Vi ricordate quando si impartivano lezioni sulla zoonosi? Quando non v’era dubbio che il virus l’avesse trasmesso un pipistrello? Quando chiunque parlasse di fuga dal laboratorio veniva deriso, quando non censurato?
Ecco, sono tempi più che lontani, nonostante sia passato poco più di un anno. Nel 2023 quello che si sa della pandemia è molto diverso da quanto veniva fatto sapere nel biennio virale. Adesso volano le accuse tra Cina e America, rimbombano voci nel silenzio di chi questa ipotesi l’aveva “debunkata” col sorriso ammiccante sulle labbra.
E l’ipotesi è quella che suscitò tanto scalpore quando uscì dalla bocca del premio Nobel Luc Montagnier.
“L’interesse, se lo volete sapere, sta all’origine di questo virus; si tratta di capire con cosa abbiamo a che fare ed è ancora difficile dirlo attualmente, non abbiamo conoscenze precise se sia arrivato dal laboratorio di Wuhan o da alcuni laboratori americani nei mesi che hanno preceduto l’epidemia attuale“.
E giù con la gogna mainstream appena il professore pronunciò queste parole alla fine del 2020.
“Lessi già nei primi giorni della pandemia un articolo di un ex colonnello del KGB su Russia Today in cui affermava che si sapesse che si trattava di un virus ricombinato in un laboratorio cinese, ma con operatori americani e francesi“.

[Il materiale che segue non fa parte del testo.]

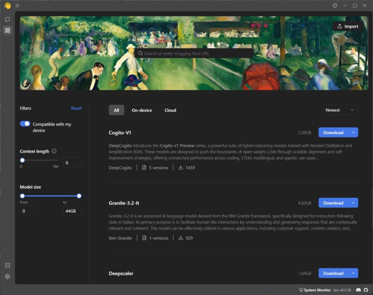Expand Cogito-V1 download options arrow
Viewport: 373px width, 295px height.
point(353,133)
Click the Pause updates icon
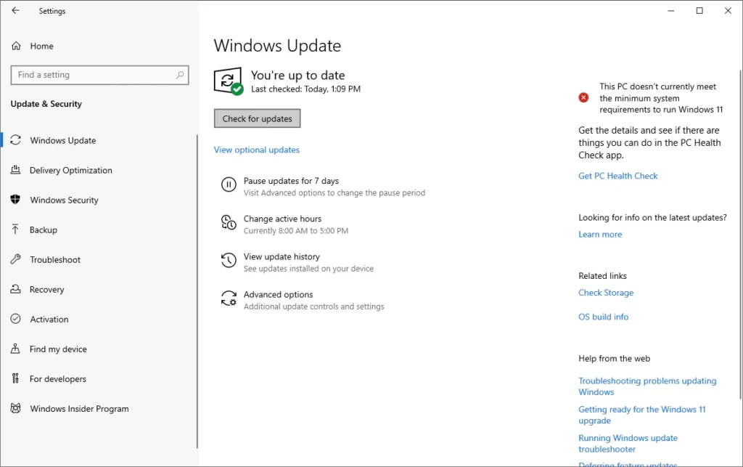 tap(229, 185)
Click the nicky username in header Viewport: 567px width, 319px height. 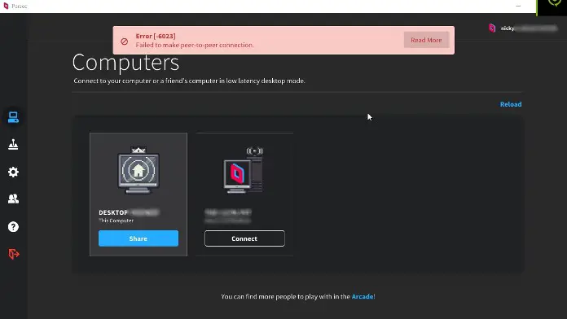coord(508,28)
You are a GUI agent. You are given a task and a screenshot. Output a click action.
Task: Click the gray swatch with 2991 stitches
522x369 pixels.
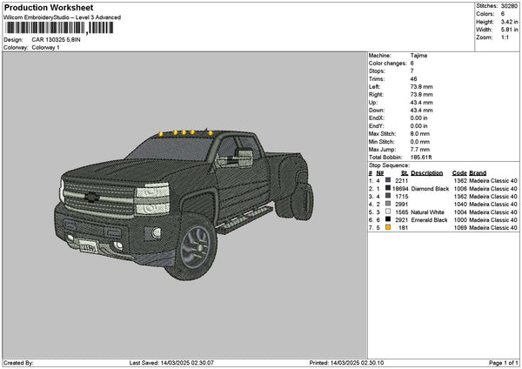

“Scriveva anche di stare tranquilli“, dice il Prof. Alessandro Meluzzi, “perché i virus ricombinati hanno un’efficacia che tende a scendere dal terzo mese in avanti“.
Poi, aggiunge, “staremo a vedere che cosa hanno fatto sulla popolazione umana“. Il riferimento è agli effetti a lungo termine della vaccinazione di massa, i cui benefici sul contagio e i cui rischi collaterali sono ancora un dibattito aperto. Ma meno virulento, visto che il tempo degli obblighi pare lontano.